* start *
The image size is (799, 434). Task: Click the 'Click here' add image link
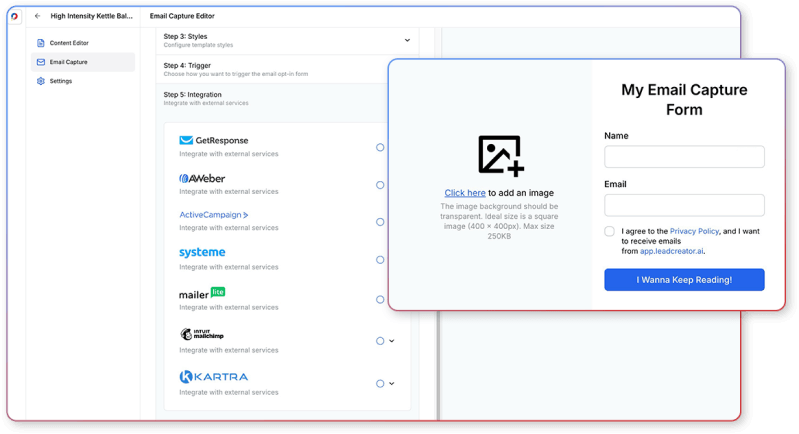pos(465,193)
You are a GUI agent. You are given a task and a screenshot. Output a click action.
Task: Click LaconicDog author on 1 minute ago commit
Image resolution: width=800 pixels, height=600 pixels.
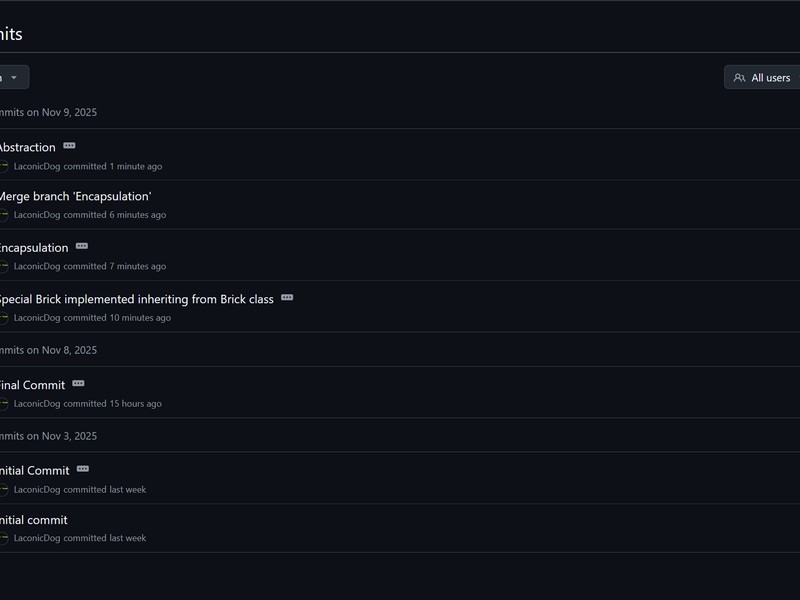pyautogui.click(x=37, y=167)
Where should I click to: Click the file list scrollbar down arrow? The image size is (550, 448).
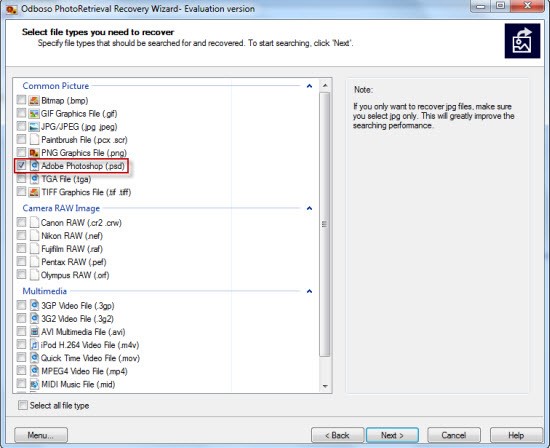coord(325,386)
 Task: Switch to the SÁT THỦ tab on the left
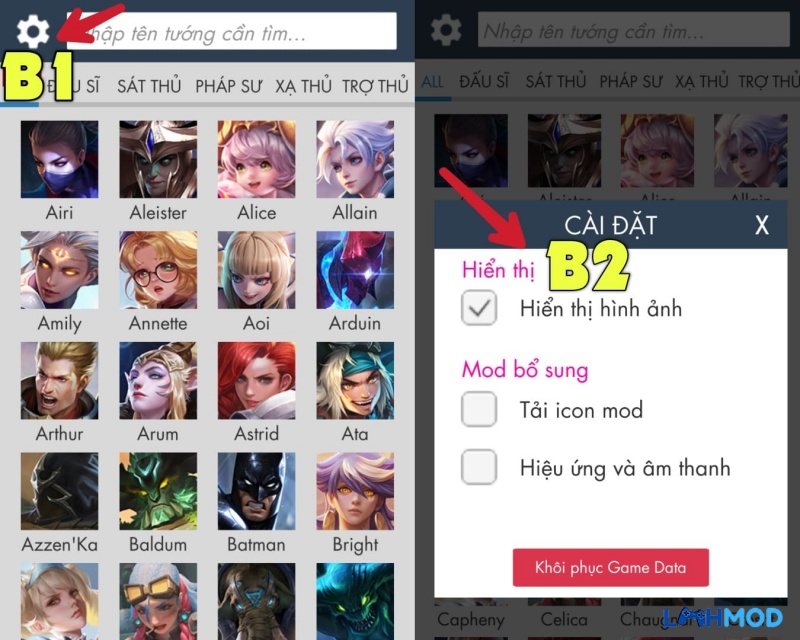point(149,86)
* end *
* start *
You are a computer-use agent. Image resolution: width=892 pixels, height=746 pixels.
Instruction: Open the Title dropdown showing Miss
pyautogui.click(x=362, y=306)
* end *
*PROBLEM TO SOLVE*
Convert the data into a numbered list, starting at the line containing "Where should I" and stopping after the line containing "point(149,86)". Skip blank lines and leave out the pictures.

*SOLUTION BELOW*
1. Where should I click to: Click the file list scrollbar down arrow? The image size is (550, 448).
2. coord(325,386)
3.  Task: Switch to the SÁT THỦ tab on the left
4. point(149,86)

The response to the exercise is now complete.